Upregulation of miR-582-5p inhibits cell proliferation, cell cycle progression and invasion by targeting Rab27a in human colorectal carcinoma.

Colorectal carcinoma (CRC) is known as the most common cancer. MicroRNAs (miRNAs) have been proven to have important roles in human carcinogenesis by regulating various target genes. Recently, the downregulation of miR-582-5p had been demonstrated in CRC. However, its function and the underlying mechanism in CRC remains unknown. In this study, we found that miR-582-5p was frequently downregulated in CRC tissues compared with corresponding noncancerous tissues, as well as in CRC cell lines.
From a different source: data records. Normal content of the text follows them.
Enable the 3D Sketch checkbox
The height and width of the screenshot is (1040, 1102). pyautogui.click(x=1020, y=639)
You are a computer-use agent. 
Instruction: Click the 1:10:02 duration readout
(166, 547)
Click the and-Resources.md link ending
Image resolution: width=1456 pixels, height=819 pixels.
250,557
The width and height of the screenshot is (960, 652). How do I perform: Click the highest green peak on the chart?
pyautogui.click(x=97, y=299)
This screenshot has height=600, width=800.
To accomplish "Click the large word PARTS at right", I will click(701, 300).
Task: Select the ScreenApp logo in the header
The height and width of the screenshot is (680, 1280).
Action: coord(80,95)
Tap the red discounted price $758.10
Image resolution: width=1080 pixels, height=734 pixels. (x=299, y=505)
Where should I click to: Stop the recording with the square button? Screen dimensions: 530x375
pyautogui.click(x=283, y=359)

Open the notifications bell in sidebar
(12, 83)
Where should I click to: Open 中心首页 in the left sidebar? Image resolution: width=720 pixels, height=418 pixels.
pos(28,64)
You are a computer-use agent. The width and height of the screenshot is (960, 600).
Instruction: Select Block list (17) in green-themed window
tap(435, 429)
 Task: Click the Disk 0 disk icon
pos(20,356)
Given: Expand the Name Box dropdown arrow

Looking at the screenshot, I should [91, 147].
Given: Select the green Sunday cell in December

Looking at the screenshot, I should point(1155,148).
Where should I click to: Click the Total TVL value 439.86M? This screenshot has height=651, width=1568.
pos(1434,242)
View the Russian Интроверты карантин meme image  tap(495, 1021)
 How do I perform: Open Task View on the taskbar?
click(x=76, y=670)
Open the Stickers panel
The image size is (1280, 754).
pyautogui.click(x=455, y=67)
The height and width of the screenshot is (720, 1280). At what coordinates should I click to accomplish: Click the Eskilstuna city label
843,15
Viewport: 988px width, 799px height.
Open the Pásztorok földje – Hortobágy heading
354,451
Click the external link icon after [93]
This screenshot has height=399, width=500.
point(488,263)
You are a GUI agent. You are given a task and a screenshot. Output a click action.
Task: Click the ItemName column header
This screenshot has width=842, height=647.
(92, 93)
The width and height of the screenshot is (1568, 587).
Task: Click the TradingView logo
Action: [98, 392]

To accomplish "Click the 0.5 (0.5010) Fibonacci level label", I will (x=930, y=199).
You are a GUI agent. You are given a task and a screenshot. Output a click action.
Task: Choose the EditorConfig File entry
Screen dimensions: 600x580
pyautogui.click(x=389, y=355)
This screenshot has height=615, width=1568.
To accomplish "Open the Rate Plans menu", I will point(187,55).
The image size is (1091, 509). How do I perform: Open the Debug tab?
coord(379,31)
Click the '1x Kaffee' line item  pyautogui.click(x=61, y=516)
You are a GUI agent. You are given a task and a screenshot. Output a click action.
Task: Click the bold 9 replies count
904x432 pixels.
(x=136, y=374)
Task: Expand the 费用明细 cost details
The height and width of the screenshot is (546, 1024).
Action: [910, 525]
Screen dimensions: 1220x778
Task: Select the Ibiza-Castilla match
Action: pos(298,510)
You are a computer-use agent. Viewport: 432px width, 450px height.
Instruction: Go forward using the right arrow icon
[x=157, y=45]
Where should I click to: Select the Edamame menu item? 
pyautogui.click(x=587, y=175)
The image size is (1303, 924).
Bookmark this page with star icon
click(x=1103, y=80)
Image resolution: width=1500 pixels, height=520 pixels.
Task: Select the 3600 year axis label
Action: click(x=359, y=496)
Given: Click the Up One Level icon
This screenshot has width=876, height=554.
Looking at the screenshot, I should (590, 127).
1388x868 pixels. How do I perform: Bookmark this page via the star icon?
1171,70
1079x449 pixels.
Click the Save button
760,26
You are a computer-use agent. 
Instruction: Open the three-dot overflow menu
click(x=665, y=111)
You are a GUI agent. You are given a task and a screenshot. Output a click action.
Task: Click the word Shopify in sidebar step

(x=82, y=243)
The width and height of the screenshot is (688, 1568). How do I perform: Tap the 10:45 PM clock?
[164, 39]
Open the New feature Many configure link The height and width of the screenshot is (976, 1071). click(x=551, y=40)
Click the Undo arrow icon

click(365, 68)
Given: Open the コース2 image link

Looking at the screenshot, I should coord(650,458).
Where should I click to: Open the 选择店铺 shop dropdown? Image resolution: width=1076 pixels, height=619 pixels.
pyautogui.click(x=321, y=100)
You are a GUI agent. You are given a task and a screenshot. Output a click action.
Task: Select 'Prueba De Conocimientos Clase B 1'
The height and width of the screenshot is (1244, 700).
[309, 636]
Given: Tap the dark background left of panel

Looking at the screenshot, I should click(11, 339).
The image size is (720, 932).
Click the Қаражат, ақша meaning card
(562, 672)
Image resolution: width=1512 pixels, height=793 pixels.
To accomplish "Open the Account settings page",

Transfection with miR-582-5p mimics significantly inhibited CRC cell proliferation, invasion and arrested cell cycle at the G1/S phase, but promoted cell apoptosis. Further analysis demonstrated that miR-582-5p attenuated the expression of RAS-related GTP-binding protein (Rab27a). Luciferase reporter assay confirmed that Rab27a was a target of miR-582-5p. Mechanism analyses revealed that Rab27a overexpression significantly attenuated the inhibitory effect of miR-582-5p on CRC cell growth, invasion and cell cycle progression. Our data suggest that miR-582-5p may function as a tumor suppressor in the development of CRC by targeting Rab27a, indicating a novel therapeutic strategy for patients with CRC.